**TASK BRIEF:**
Copy every line of the listing below word for word, leaving out the pictures.

Item coordinate data
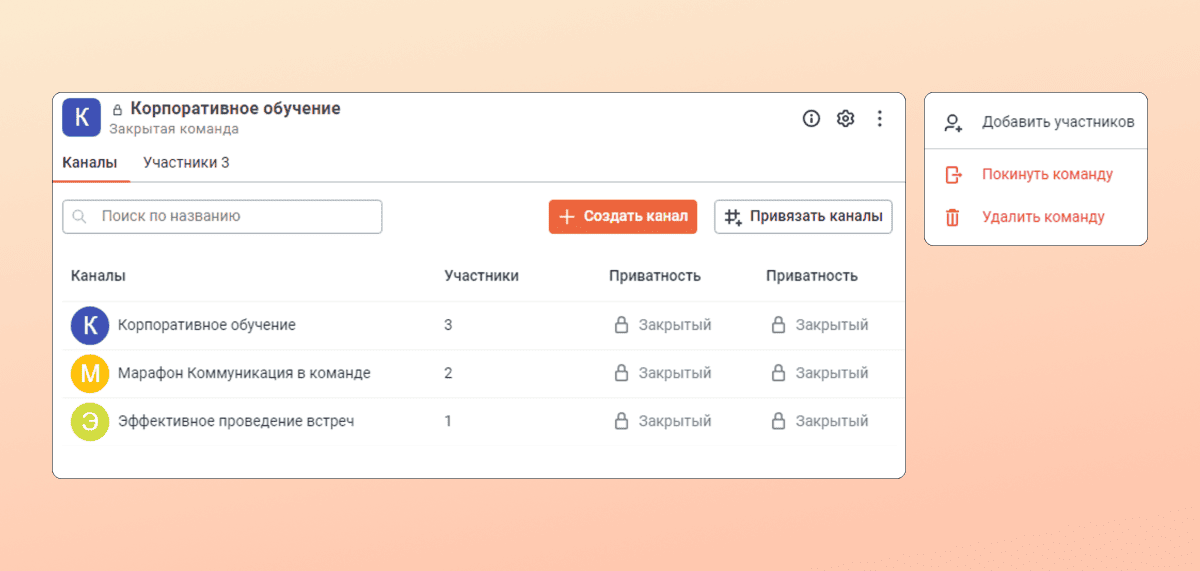Click the yellow M channel avatar

tap(90, 373)
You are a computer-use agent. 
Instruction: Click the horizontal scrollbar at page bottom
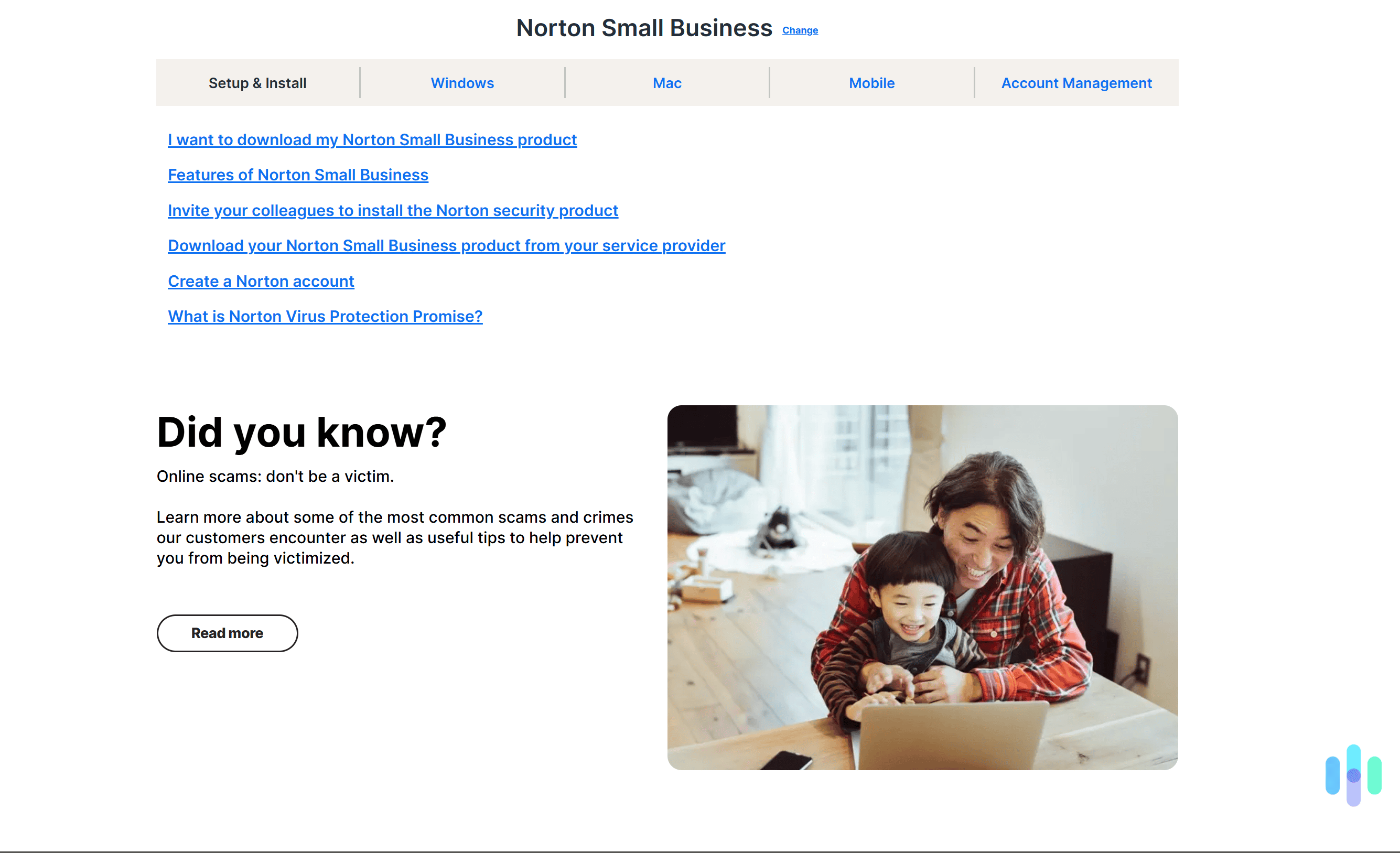[700, 848]
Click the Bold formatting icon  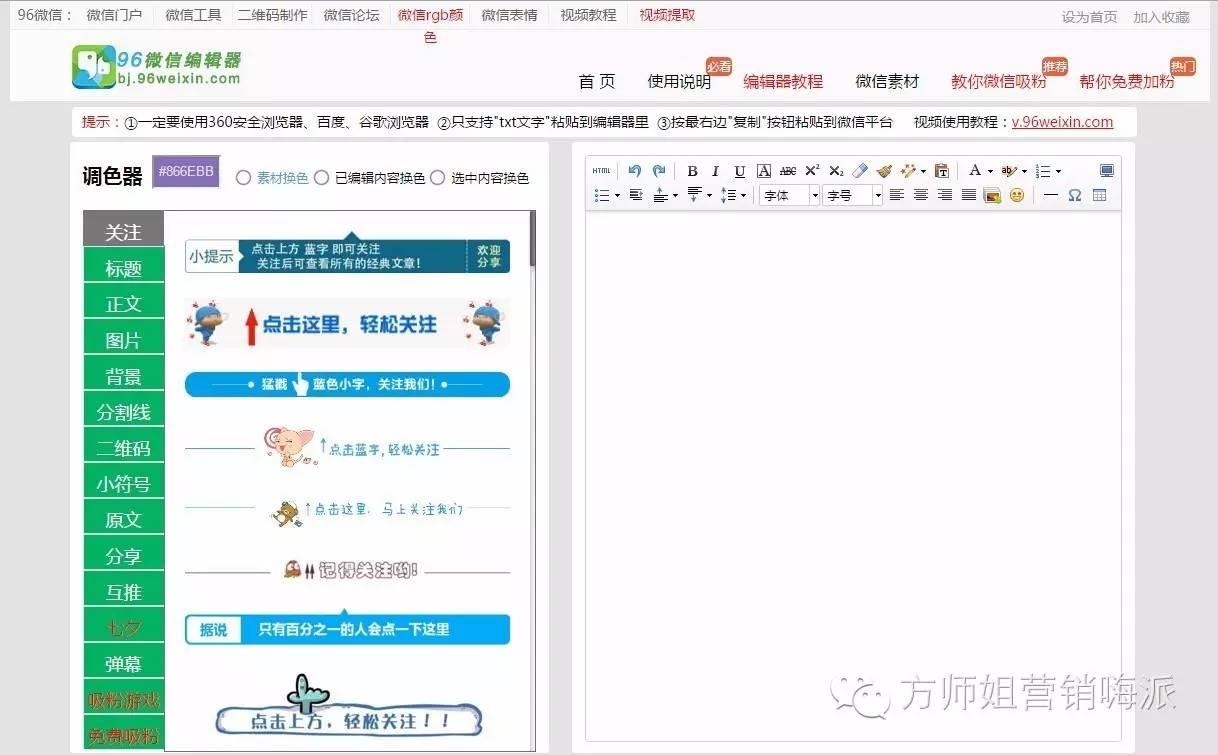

**OUTPUT OF THE TASK:**
Click the yellow M channel avatar

tap(90, 373)
You are a computer-use agent. 
Instruction: Click the horizontal scrollbar at page bottom
[700, 848]
Click the Bold formatting icon  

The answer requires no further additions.